### PROVIDED DATA
:::
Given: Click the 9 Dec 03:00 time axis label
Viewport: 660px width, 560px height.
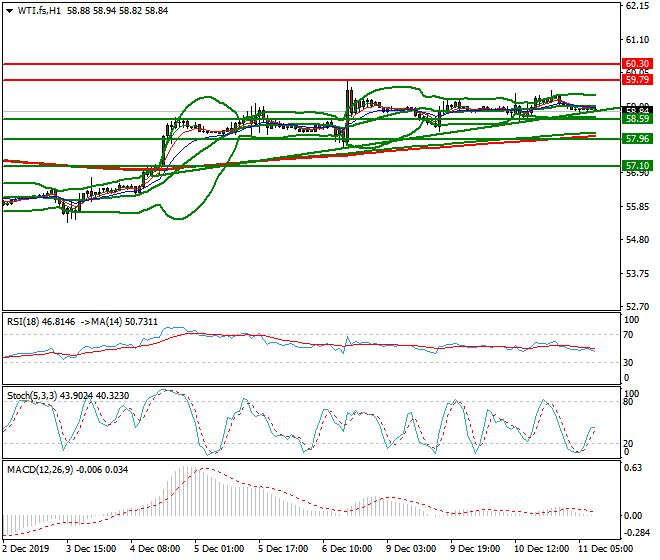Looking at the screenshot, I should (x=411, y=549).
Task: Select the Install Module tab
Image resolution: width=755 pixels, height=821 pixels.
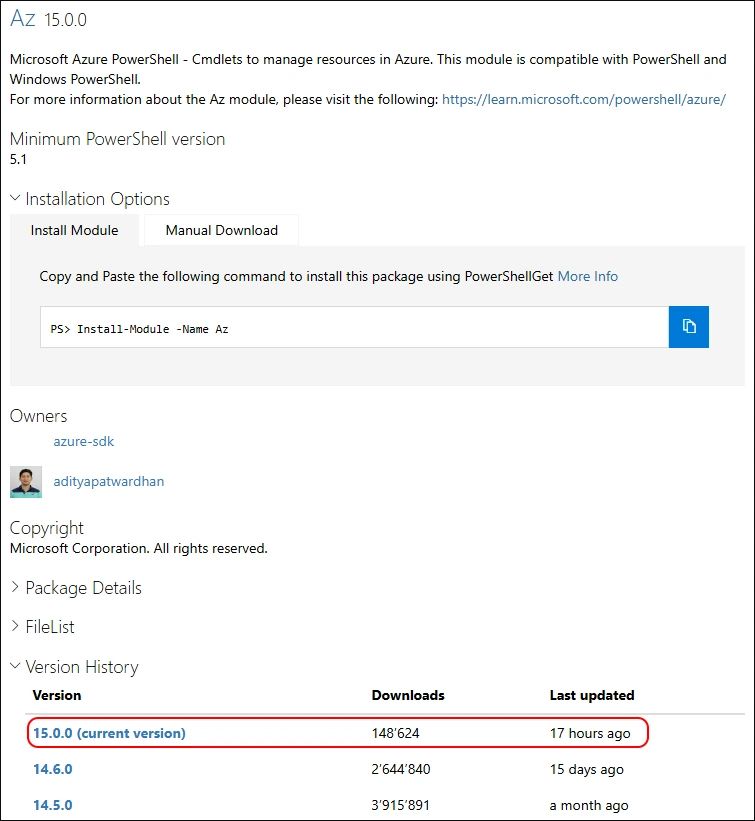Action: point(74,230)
:::
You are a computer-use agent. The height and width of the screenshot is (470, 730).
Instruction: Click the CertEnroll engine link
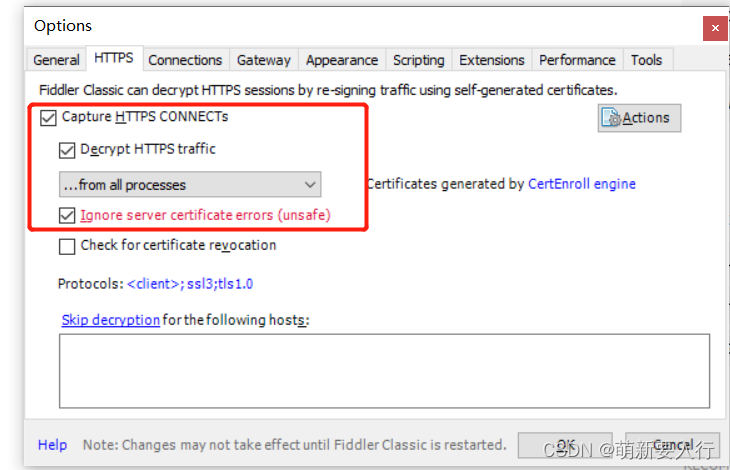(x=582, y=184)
:::
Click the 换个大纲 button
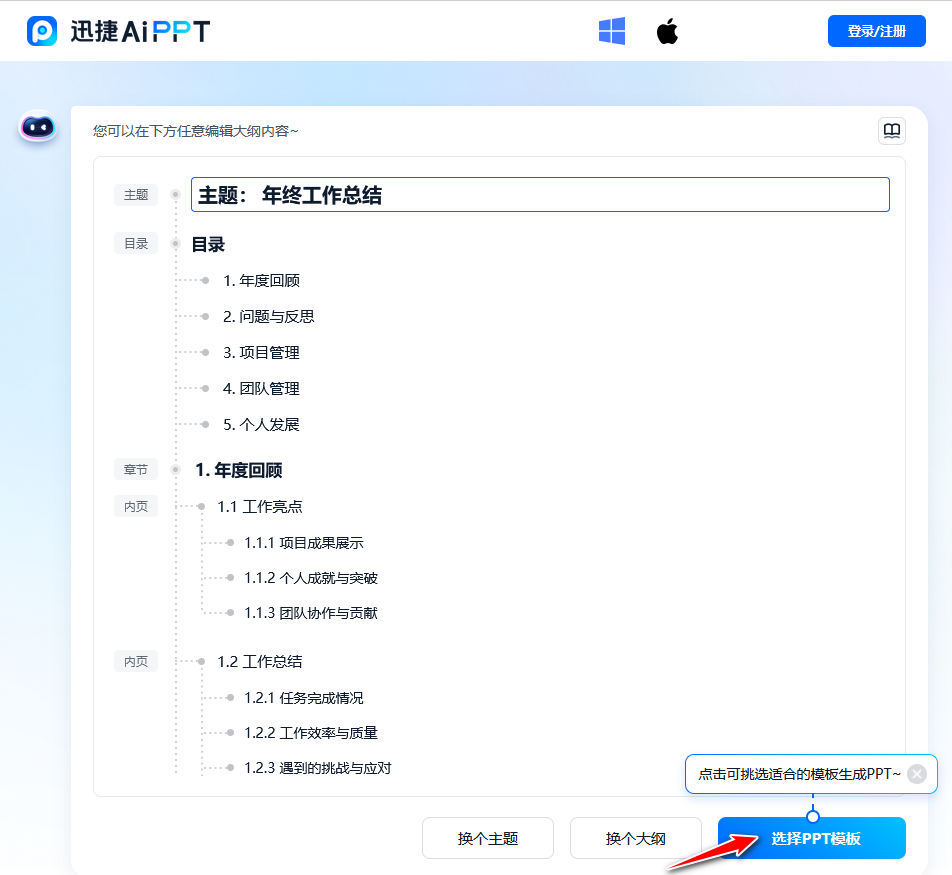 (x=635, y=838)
:::
### DO THIS
Transcribe the lines from the one with "Given: Click the 9 Dec 03:00 time axis label" up to and including the one with "Action: point(74,230)", without the pictures.

### RESULT OF THE EXERCISE
Given: Click the 9 Dec 03:00 time axis label
Viewport: 660px width, 560px height.
Looking at the screenshot, I should (x=411, y=549).
Task: Select the Install Module tab
Image resolution: width=755 pixels, height=821 pixels.
Action: point(74,230)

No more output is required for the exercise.